Is Iowa vs. Iowa State what you would consider a friendly rivalry?
Walters: I consider it a friendly rivalry for the most part. I think most Iowans have the proper perspective on college football — it is a game, and it’s meant to be fun. I think the thing that makes this rivalry truly special is that it doesn’t just pit team vs. team — it pits the Big 12 vs. the Big Ten. That adds some spice to the game, and means that it’s played early in the season when fans on both sides tend to be optimistic about their team’s chances.
Dolphin: It’s a lot more friendly I think than the earlier days. It was never vicious. A lot of fans bashing the other’s base, name-calling, bad jokes, and talk radio lighting the fuse. I think when Dan McCarney took over in Ames the respect each program had for the other took a big leap forward. Both want to win badly and win big no question.
What people/things do you like most about the other school?
Dolphin: I like the coaches that Iowa State has had in this series, from Donnie Duncan and Earle Bruce to Jim Walden and McCarney. I consider Paul Rhoads a friend. I don’t know Matt Campbell that well yet, but you have be impressed with what he’s done in a short period of time. Growing up in Iowa I love the competitive nature of the games, which typically feature a lot of native players from our state. They are truly invested. I’ve also thought a lot about Gov. Robert Ray this week. He helped pull this thing back together in the ‘70s.

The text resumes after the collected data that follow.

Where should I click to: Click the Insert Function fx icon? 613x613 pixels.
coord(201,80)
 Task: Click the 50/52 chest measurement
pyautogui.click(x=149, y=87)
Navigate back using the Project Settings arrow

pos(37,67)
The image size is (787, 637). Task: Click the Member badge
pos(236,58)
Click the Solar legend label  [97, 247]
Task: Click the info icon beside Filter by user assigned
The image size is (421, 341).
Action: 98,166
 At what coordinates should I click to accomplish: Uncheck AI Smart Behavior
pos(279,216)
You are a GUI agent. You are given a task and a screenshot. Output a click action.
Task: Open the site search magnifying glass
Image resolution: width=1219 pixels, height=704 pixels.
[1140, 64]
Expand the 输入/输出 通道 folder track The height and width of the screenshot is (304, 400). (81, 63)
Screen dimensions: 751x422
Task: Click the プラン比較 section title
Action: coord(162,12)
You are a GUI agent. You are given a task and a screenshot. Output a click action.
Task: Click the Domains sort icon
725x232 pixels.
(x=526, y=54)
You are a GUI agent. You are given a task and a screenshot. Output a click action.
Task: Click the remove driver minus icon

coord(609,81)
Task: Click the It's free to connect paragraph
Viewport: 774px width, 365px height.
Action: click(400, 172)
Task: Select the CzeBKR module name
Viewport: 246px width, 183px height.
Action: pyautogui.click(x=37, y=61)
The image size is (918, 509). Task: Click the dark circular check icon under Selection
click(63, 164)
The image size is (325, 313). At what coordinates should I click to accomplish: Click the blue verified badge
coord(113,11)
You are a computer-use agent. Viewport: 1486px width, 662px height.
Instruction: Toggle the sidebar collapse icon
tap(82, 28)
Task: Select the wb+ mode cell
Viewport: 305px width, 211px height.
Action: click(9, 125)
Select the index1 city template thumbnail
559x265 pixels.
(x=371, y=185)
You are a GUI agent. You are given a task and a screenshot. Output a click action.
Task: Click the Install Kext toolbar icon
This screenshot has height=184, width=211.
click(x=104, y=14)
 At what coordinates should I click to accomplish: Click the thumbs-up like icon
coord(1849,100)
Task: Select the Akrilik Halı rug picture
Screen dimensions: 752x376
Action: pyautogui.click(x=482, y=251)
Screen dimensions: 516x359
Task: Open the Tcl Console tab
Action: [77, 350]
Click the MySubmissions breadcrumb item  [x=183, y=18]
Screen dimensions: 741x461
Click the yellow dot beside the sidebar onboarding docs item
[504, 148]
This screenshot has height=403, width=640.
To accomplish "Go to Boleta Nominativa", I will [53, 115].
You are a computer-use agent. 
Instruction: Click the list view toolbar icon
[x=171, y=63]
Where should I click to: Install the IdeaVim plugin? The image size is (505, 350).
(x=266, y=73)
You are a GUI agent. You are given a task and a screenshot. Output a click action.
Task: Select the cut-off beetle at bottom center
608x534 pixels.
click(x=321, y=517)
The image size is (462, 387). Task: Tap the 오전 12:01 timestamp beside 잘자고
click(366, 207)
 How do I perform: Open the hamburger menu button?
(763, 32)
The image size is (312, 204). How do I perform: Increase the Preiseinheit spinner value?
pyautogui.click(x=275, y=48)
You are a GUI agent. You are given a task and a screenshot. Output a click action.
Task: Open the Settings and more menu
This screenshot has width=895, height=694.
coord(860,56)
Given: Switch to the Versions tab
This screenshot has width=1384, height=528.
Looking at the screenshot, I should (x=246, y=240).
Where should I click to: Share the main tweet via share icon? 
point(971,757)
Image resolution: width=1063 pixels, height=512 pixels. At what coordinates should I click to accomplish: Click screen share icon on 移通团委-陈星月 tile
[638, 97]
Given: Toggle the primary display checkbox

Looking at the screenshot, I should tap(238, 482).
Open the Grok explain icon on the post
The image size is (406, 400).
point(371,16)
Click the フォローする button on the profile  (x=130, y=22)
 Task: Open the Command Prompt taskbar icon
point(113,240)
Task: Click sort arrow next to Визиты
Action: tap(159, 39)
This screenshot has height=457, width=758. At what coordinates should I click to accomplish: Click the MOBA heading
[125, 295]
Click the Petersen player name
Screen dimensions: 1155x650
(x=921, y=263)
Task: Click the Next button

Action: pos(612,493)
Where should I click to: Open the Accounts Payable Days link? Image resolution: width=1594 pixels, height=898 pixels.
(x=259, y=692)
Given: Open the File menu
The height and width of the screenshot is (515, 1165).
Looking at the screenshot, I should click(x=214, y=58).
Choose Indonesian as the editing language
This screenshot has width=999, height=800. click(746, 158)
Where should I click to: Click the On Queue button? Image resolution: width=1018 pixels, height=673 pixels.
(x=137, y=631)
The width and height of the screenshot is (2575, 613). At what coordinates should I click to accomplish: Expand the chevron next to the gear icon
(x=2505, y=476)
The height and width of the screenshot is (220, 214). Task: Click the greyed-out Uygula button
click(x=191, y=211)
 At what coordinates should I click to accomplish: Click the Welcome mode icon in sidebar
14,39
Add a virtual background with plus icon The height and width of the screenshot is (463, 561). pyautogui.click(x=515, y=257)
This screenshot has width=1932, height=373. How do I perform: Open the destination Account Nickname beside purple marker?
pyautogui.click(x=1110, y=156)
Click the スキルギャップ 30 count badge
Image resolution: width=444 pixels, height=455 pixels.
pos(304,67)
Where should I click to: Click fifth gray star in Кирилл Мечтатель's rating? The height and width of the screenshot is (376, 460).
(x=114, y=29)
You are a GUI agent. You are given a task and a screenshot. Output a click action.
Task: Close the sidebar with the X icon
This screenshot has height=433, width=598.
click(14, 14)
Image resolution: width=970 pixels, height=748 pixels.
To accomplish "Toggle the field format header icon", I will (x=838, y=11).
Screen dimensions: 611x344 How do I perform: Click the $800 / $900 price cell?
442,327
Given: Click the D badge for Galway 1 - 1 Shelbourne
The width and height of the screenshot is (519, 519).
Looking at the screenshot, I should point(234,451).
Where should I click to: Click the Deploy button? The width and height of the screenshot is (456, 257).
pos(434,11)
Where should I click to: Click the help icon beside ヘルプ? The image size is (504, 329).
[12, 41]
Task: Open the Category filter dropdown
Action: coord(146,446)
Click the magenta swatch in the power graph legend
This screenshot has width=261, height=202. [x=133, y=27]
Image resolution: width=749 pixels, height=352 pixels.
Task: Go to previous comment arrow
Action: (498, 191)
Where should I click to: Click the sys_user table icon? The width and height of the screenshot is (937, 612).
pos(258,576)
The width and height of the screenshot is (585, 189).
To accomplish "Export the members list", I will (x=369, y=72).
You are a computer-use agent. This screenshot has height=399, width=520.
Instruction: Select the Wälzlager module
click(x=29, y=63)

Walters: I think every Iowan is a fan of the Wave. Much like Iowa State’s Victory Day, I think it puts the game in the proper perspective. I also really enjoy my friendship with Gary Dolphin. Before I called my first ISU game in 2003, Gary called to wish me well. I thought that was a very classy gesture.
5. If the winner of Saturday’s game ends up going 13-0 and the loser goes 12-1 or 11-1, would you want to meet in the semifinals of the national playoffs or wait until the championship game?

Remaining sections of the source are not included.